On this Memorial Day, along with celebrating those who serve our country and those who have sacrificed their lives serving, RB gives tribute  to Williams who has  danced in the Chicago-area her entire life, first in Lombard, as a scholarship student at Lou Conte Dance Studio, for four years with River North Dance Chicago and as a HSDC company member since 2000.  “I’ve been here forever,” she says from the company’s West Loop studios.  “This was my 12th season.  It’s been awesome.  When you’re dancing with the company so full-time, it’s all-encompassing.  I feel like I’m ready to take on new challenges.”  When asked what she’s going to to next, before answering, she shrugs and giggles.  “I know I want to stay in the dance realm and I want to keep choreographing.  I’d love to perform still, just at a different intensity level.”  Her choreography will keep her connected to HSDC.  HS2 continues to perform Harold and the Purple Crayon:  A Dance Adventure, which she co-created with HSDC Rehearsal Director Terry Marling,  and they may be adding Recall, her piece from last season’s danc(e)volve to their rep.

RB sat down with Williams early one morning before company class.

What was the reaction when you told everyone?

Oh…(tears), I’m choked up just thinking about leaving the people.  Every week Glenn asks if I”m sure this is really what I want to do, so I have to be strong in my decision.  I adore him so much.  These small opportunities I’ve had over the last few years with “Harold'”, danc(e)volve and the Art Institute, I’ve realized that I love the challenges of making new things and collaborating with different artists in different mediums.  That’s something I’d love to be able to do more of.  It’s difficult when you’re in a company.

Are there artists you’d like to work with?

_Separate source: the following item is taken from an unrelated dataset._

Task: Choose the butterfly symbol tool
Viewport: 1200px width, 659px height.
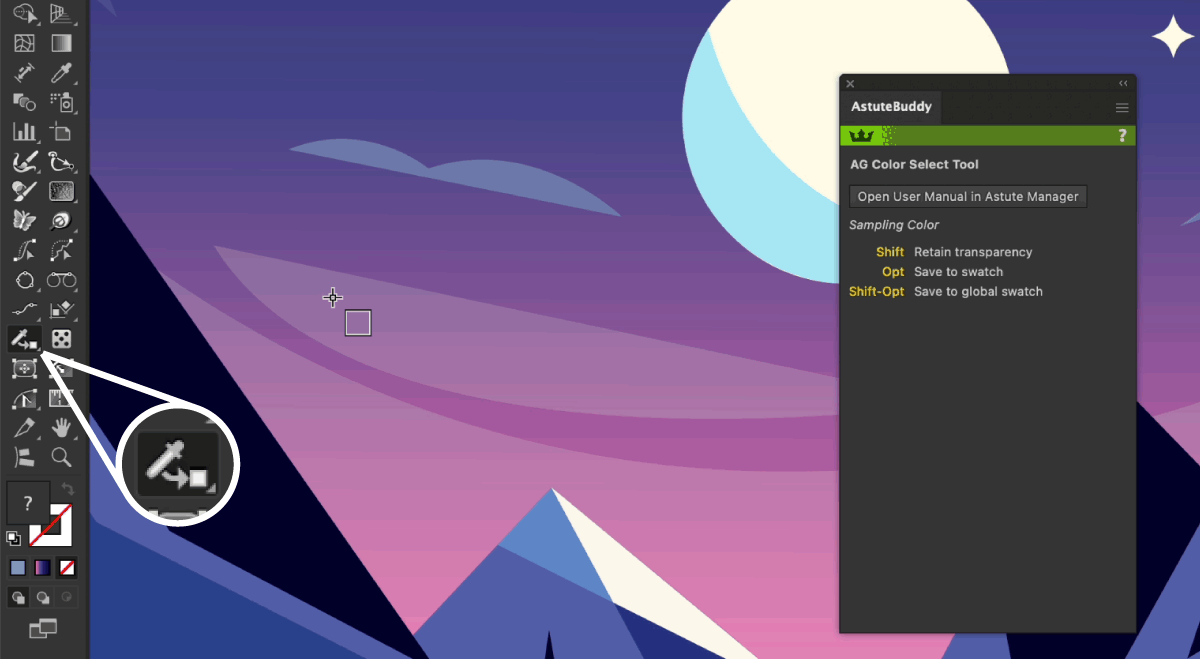Action: (x=24, y=220)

Aszure (Barton).  I’d love to work with her again.  I’ve gone to a couple of auditions…trying to put my feelers out.  It’s such a shockingly different world for me.  It’s such a different way of thinking.  I still love dance and I’m not ready to leave it.  I’m ready to see what else is out there and work on collaborations.  I feel like I’m being a little naive and risky taking this leap, but one day it all focused in for me and I thought “this is right”.  I’m open to change.  I’m hoping something comes my way.

You know, they’re auditioning for Disney princesses down the hall today.

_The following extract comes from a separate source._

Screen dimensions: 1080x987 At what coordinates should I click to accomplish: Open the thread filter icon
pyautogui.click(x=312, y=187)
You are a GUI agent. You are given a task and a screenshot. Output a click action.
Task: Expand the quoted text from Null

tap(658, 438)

Hmm…maybe I should break out my 16 bars.

What were some of your favorite pieces at HSDC?

“Minus 16”, because I grew up with that piece.  It’s the piece that’s in me the most – that I know the most.  I got to do it with so many different people.

Did Ohad come set it on you?

Yes, that’s why it has a special place.  Ohad and Mari (Kajiwara) came.  They were here for about a month and it was this intense workshop process.  It was the first big thing I did with the company.  It was really a game-changer for me.  

What else?

I loved doing “Passomezzo” (Naharin).  I felt like that was a chance that was given to me to hold some ground.  “Walking Mad” (Johan Inger), “Gimme” (Lucas Crandall), “Lickety-Split” (Cerrudo).  These pieces are some of the pieces where I felt like someone was giving me a chance.  Jorma Elo (“From All Sides”, “Bitter Suite”), he really played a pivotal role for me in the way I approached movement.  His words, though sometimes few are very softly spoken, resonated strongly and allowed me to perceive and explore in ways I never had before.  Super cool experience.

Can you tell me a little something about each of the directors you’ve worked with at HSDC?  Something they taught you…

Lou (Conte)…I worked with him, technically, for like a month, but I grew up with him.  He taught me to be strong.  You have to have a certain level of confidence in yourself to be successful.  Jim (Vincent), in a similar vein, had the ability to make your attributes work for you, especially in your frame of dance.  Take advantage of what you have and explore those qualities, because that’s what makes you special.  Glenn…I’m not crying…he’s taught me so much.  He instilled such trust…(crying)…

So, your last show…

Chicago, then ADF and Aspen.  I think Aspen will be my last show.  My Mom will be there.  They’re doing “Harold”, so the second company will be there.  I’m excited about the Chicago show.  I have the opportunity to go out doing something I’m proud of and that represents what I do.  I’m excited.  I hope I don’t get too crazy and fall off the stage.